HOMENAGEM PARA O DIA 08 DE MARÇO: DIA DA MULHER

Como sabemos as águas e em seus variados tipos são pela tradição associadas ao relacionamento, ao sentimento, aos afetos e ao feminino. Nesse escrito a ideia é falar do mito Eco e Narciso. No Tarô mitológico as cartas de copas numeradas de um até dez estão associadas ao mito Eros e Psiquê. E as da corte estão relacionadas aos mitos das diferentes águas. Hoje em homenagem à Mulher que carregou ao longo dos séculos a responsabilidade pelo feminino, pelo amor e pela beleza, segue esse escrito sobre o mito de Eco e Narciso. Esperamos que mais homens ajudem a trazer à luz essa temática e as mulheres continuem tão criativas com as várias águas que refletem, que fluem e que transformam. Lembremos que esse mito fala além da relação entre pessoas em geral, sobre a necessidade do terapeuta de poder ecoar bem no seu lugar de terapeuta.Sobre o mito abaixo indicamos uma leitura.
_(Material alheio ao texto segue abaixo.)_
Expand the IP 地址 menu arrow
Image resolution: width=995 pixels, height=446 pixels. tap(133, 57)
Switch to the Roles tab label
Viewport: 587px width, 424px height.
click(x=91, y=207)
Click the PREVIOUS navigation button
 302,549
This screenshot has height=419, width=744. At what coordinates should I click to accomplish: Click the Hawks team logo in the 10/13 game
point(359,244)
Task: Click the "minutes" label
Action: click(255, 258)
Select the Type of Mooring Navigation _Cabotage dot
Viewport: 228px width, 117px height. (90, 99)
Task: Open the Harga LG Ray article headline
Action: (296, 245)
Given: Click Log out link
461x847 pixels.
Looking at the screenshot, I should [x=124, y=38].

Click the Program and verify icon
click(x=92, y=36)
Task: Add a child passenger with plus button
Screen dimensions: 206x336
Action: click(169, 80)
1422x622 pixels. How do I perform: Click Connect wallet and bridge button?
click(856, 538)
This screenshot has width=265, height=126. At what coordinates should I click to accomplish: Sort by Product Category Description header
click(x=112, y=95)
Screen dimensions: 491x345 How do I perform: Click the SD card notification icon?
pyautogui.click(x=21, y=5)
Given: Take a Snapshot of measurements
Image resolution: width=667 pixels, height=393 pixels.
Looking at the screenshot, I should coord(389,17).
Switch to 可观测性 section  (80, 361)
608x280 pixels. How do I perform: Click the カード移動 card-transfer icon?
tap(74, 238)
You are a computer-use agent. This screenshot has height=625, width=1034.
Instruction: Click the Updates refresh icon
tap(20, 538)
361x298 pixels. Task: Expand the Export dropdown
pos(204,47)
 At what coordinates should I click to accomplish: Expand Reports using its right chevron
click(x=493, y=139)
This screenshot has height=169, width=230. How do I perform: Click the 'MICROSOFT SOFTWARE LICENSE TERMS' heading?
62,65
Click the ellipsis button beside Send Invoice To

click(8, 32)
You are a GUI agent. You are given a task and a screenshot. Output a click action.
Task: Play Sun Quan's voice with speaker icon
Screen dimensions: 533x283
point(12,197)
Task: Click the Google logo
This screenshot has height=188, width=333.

O Mito Eco e Narciso


Os autores consideraram os mitólogos Robert Graves, Rene Ménard e do brasileiro Junito de Souza Brandão.http://www.esdc.com.br/CSF/artigo_2008_06_narcisismo_no_mito_grego.htm


Refletindo sobre o mito

Águas

Sobre a água e seus símbolos nesse mês de março podemos lembrar que: “Na natureza, é novamente a água que vê, é novamente a água que sonha. [...] O lago fez o jardim. Tudo se compõe em torno dessa água que pensa." (BACHELARD, 1989, p. 14). Tão logo nos entregamos inteiramente ao reino da imaginação, com todas as forças reunidas do sonho e da contemplação, compreendemos a profundidade do pensamento de Paul Claudel: "A água, assim, é o olhar da terra, seu aparelho de olhar o tempo." (CLAUDEL apud BACHELARD, ibid, p. 33).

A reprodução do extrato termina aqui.